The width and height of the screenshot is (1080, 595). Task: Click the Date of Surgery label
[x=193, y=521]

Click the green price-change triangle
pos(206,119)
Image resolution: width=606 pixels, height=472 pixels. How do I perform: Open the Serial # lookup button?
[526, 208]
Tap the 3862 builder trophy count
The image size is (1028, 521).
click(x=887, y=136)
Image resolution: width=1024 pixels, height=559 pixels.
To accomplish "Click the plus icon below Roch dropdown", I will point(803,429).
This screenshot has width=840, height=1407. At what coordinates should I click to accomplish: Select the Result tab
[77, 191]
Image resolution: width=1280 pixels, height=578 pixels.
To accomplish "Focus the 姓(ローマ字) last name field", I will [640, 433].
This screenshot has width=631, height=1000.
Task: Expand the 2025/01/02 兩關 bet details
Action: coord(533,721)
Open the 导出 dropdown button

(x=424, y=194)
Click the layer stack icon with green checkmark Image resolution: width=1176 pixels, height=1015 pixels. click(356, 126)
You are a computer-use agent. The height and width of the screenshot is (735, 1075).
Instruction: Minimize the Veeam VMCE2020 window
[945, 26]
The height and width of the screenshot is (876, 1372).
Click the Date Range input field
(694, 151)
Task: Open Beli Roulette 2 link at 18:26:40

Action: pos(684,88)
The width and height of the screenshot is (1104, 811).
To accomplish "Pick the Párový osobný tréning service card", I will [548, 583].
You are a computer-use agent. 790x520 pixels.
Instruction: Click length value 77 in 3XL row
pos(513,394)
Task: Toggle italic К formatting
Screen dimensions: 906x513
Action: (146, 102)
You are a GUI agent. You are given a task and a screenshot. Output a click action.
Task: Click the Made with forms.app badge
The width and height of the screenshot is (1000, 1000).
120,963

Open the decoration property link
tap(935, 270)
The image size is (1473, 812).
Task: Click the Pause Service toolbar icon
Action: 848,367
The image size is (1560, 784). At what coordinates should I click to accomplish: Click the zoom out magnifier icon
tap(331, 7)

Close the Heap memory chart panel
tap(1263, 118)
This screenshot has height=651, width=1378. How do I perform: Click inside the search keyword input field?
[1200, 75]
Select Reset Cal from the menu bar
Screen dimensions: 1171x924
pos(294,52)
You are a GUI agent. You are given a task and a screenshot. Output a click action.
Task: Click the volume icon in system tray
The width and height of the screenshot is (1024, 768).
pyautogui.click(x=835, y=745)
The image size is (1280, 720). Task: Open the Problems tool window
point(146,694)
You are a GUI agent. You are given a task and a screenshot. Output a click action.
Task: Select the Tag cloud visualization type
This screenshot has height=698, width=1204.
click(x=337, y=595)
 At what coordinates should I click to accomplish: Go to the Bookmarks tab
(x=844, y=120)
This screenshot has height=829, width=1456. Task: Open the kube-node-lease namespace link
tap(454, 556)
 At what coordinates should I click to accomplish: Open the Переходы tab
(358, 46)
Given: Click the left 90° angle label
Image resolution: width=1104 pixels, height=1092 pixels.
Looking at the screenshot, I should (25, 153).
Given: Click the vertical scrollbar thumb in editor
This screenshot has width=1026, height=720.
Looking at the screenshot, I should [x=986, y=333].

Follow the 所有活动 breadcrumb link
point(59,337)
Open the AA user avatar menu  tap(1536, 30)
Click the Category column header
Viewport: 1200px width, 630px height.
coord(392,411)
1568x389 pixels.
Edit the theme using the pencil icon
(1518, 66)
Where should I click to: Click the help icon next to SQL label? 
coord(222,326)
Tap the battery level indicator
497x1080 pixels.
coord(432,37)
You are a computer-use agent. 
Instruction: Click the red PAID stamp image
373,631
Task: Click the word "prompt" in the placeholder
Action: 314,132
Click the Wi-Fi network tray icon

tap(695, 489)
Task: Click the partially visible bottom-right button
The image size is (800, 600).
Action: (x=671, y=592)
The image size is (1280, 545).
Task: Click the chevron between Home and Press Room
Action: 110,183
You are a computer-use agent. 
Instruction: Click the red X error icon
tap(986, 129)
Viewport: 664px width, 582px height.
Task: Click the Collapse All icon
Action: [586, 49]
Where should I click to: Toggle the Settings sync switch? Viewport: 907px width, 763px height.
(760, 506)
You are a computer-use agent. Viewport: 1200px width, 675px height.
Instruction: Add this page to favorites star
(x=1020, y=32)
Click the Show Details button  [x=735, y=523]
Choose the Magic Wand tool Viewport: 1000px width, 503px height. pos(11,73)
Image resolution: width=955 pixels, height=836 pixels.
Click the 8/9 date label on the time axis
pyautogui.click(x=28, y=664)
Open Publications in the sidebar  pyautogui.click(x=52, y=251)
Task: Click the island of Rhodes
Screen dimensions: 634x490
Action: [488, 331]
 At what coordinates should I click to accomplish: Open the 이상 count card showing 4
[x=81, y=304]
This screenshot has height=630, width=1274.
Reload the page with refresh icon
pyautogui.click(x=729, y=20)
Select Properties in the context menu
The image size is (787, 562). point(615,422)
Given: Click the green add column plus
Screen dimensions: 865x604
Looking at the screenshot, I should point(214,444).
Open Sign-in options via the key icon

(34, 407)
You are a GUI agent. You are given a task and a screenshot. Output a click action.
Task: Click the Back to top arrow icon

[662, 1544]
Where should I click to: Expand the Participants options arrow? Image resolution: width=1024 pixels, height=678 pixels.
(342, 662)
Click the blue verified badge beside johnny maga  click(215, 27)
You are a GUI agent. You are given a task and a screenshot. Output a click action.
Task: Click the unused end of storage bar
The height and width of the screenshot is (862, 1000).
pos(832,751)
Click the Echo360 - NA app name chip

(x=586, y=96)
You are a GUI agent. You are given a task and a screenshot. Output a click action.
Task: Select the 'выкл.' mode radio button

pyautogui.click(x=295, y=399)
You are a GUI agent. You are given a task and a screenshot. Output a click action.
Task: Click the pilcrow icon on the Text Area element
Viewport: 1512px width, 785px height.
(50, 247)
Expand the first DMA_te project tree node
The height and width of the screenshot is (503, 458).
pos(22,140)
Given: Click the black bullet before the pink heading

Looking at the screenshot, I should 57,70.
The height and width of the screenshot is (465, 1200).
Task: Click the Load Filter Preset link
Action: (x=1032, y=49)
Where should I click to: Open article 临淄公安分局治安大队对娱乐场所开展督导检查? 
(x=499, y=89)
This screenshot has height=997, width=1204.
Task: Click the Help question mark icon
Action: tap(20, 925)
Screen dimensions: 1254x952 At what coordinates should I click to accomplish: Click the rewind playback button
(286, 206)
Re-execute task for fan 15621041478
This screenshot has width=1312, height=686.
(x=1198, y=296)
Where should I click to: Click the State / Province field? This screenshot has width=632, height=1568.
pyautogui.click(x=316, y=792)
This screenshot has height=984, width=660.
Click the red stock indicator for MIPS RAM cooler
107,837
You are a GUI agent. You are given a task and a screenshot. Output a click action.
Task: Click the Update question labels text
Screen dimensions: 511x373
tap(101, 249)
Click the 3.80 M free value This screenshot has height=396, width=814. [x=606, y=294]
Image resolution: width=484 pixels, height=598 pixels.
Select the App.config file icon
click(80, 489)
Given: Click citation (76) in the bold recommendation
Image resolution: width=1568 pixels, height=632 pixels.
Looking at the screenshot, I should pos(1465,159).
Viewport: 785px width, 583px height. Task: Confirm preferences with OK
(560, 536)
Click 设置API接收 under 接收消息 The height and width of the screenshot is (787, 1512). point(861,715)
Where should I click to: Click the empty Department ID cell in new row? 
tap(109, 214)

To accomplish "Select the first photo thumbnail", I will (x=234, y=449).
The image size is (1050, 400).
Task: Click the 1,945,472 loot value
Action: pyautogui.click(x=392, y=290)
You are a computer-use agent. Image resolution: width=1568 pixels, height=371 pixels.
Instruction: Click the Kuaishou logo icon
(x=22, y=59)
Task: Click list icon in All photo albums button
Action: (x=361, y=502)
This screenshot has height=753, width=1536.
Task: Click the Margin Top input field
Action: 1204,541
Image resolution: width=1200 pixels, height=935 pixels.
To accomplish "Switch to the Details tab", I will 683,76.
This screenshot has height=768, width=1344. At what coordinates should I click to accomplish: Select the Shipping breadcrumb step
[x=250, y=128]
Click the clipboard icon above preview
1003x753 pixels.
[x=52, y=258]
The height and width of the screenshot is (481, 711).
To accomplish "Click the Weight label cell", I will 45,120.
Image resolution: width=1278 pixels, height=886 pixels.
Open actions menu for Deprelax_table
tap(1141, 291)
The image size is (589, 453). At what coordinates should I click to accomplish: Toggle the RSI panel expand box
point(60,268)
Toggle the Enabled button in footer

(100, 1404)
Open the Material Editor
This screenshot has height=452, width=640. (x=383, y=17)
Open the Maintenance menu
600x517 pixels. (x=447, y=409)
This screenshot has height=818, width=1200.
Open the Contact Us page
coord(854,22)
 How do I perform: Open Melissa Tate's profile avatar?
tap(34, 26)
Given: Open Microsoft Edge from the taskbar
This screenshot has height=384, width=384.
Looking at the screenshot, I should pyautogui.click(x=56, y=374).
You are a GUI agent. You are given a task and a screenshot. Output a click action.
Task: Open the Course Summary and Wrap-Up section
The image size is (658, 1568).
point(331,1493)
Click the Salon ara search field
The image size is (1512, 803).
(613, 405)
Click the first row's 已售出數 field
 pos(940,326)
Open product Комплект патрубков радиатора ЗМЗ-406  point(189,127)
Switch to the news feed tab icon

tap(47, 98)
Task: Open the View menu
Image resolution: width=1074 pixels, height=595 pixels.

****************************************

■ **The task**
What is the number of lines in the entries above that contain the string "column"? Reply with the number and nothing more.

■ **Task response**
2